BEGIN Excerpted records

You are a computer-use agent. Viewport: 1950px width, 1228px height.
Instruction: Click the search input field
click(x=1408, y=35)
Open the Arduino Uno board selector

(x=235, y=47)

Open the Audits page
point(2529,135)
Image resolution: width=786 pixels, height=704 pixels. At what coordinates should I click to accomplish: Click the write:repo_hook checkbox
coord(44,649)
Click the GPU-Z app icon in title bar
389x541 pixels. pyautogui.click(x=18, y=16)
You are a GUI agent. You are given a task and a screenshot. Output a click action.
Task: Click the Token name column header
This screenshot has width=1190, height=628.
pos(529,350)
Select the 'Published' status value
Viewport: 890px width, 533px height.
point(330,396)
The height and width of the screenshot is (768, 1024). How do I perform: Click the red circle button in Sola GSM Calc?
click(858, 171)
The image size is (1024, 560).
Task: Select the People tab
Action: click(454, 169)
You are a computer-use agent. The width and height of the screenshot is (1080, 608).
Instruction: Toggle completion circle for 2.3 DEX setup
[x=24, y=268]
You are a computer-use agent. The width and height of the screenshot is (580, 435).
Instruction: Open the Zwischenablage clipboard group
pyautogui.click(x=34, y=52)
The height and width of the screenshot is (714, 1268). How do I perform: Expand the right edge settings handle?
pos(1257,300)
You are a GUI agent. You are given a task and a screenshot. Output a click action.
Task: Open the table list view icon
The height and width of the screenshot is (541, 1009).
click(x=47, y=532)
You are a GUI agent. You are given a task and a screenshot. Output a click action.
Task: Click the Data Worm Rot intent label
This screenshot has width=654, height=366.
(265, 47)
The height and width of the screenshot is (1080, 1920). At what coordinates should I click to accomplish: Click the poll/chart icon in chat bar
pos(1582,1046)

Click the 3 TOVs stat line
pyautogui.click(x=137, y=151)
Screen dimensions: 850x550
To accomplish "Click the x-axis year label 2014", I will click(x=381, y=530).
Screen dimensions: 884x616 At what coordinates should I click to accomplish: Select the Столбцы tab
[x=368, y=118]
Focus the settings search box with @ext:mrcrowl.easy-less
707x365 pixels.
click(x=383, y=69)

END Excerpted records

**What you should do:** Would you set down the full listing exactly as it reads?

**Exercise answer:**
You are a computer-use agent. Viewport: 1950px width, 1228px height.
Instruction: Click the search input field
click(x=1408, y=35)
Open the Arduino Uno board selector

(x=235, y=47)

Open the Audits page
point(2529,135)
Image resolution: width=786 pixels, height=704 pixels. At what coordinates should I click to accomplish: Click the write:repo_hook checkbox
coord(44,649)
Click the GPU-Z app icon in title bar
389x541 pixels. pyautogui.click(x=18, y=16)
You are a GUI agent. You are given a task and a screenshot. Output a click action.
Task: Click the Token name column header
This screenshot has width=1190, height=628.
pos(529,350)
Select the 'Published' status value
Viewport: 890px width, 533px height.
point(330,396)
The height and width of the screenshot is (768, 1024). How do I perform: Click the red circle button in Sola GSM Calc?
click(858, 171)
The image size is (1024, 560).
Task: Select the People tab
Action: click(454, 169)
You are a computer-use agent. The width and height of the screenshot is (1080, 608).
Instruction: Toggle completion circle for 2.3 DEX setup
[x=24, y=268]
You are a computer-use agent. The width and height of the screenshot is (580, 435).
Instruction: Open the Zwischenablage clipboard group
pyautogui.click(x=34, y=52)
The height and width of the screenshot is (714, 1268). How do I perform: Expand the right edge settings handle?
pos(1257,300)
You are a GUI agent. You are given a task and a screenshot. Output a click action.
Task: Open the table list view icon
The height and width of the screenshot is (541, 1009).
click(x=47, y=532)
You are a GUI agent. You are given a task and a screenshot. Output a click action.
Task: Click the Data Worm Rot intent label
This screenshot has width=654, height=366.
(265, 47)
The height and width of the screenshot is (1080, 1920). At what coordinates should I click to accomplish: Click the poll/chart icon in chat bar
pos(1582,1046)

Click the 3 TOVs stat line
pyautogui.click(x=137, y=151)
Screen dimensions: 850x550
To accomplish "Click the x-axis year label 2014", I will click(x=381, y=530).
Screen dimensions: 884x616 At what coordinates should I click to accomplish: Select the Столбцы tab
[x=368, y=118]
Focus the settings search box with @ext:mrcrowl.easy-less
707x365 pixels.
click(x=383, y=69)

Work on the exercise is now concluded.